Feasibility studies of 3D valvular modeling in interventional and surgical planning have been previously performed14,15. Patients required multi-modal and multiple computed tomographies and 3D echocardiography for valvular delineation prior to printing of the models. Issues encountered include poor cost-effectiveness, and limited clinical utility in routine valvular interventions. Furthermore, the resolution of images obtained may skew the evaluation of the valves. 3D echocardiography is operator-dependent and may encounter loss of signal, blurring, or partial acquisition of the valve14.

Accurate anatomical modeling was achieved through 3D cast models. True quantitative measurements were reproduced via hand-held 3D scanners. The delineation of the valvular structures and quantitative measurements guide the understanding of relationships between valvular dimensions. Hence, the anatomical relationships elicited may have a clinical role in planning for interventions in each unique individual’s anatomy. The 3D model in this study is in accordance with the shape of the MV annulus cited in other studies15,16,17,18. The MV annulus depicted in the model is represented by a non-planar saddle-shaped figure (Supplementary Fig. 7). Additionally, other studies provide a similar morphology of the model of the TV as in this study18,19,20,21.

Moreover, the construction of a 3D model would have possible applications as a tool for anatomical education. Due to the non-planar structure of both the MV and TV, their morphology can be better understood through a 3D model that would be able to better capture the shape along the x, y, and z axes. 3D models show promising results as a form of education in guiding students compared to cadaveric models21,22,23,24. Furthermore, virtual 3D models would present greater efficiency and accessibility to anatomical research. Virtual programs are capable of displaying morphological aspects through animations25, providing greater interactivity. Understanding the MV and TV morphology through efficient education and research can produce clinical applications with more accurate biomimicry and aid the choice of the prosthetic valve. One of the major limitations of this study is the small pool of samples. The positioning of the heart to stimulate the diastolic state may not be ideal in ensuring accurate measurements due to the flaccidity of the heart. However, the standardized positioning and anchors on the heart helped to account for the variation in positioning.

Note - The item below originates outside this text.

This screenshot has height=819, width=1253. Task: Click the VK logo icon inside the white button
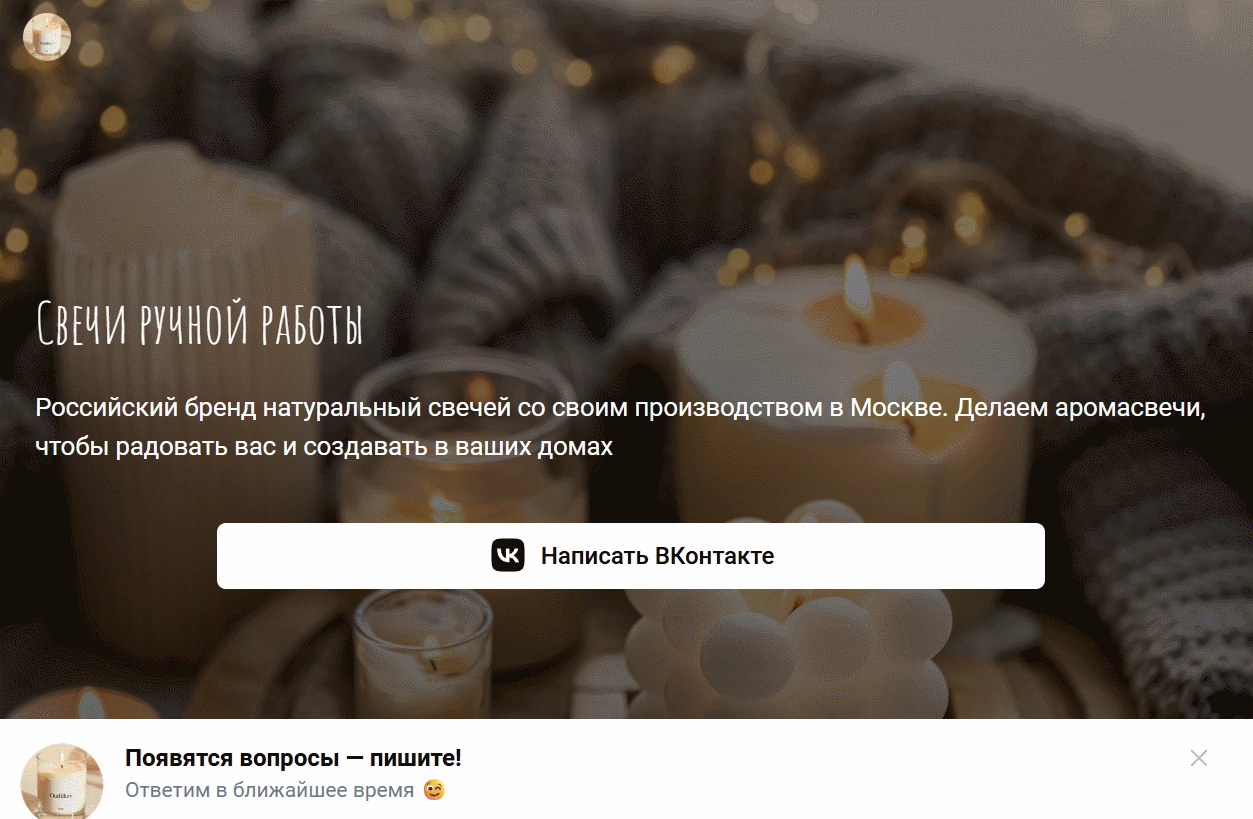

In addition, With the abnormal TV and MV, the normal morphology and shape of both annuli are always disturbed. Due to this distortion of the shape, the diameters also are changed dramatically. However, AV valve pathology comes with multi-fold changes: normal annuli, dilated annuli, asymmetrically dilated annuli, calcification annuli, and more. Regretfully, no size evaluation can capture the full cycle of the heart, the individual patients’ annular variability, and pathology, thus altering the level of mismatch. A better, rather functional metric, which may correlate better with the average EOA of the valve, following implantation. The principle of implanting the biggest possible valve is best served by a proper anatomical measurement rather than a rigid circular, pre-sized tool. In short, our proposed assessment method is not perfect but the least flawed amongst them all. This is a limitation in the current study; further 3D modeling studies on experimental diseased hearts or in vitro heart models would be needed to validate these findings.

Conclusion

The 3D analysis of the morphological variables of the atrioventricular heart valve complex will provide a deeper understanding of mitral and tricuspid valve morphology in the surgical context and can guide decision-making. This will allow surgeons and interventional cardiologists to extrapolate from a single measurement of the mitral and/or tricuspid valve to the necessary dimensions of the mitral and or tricuspid valve implants.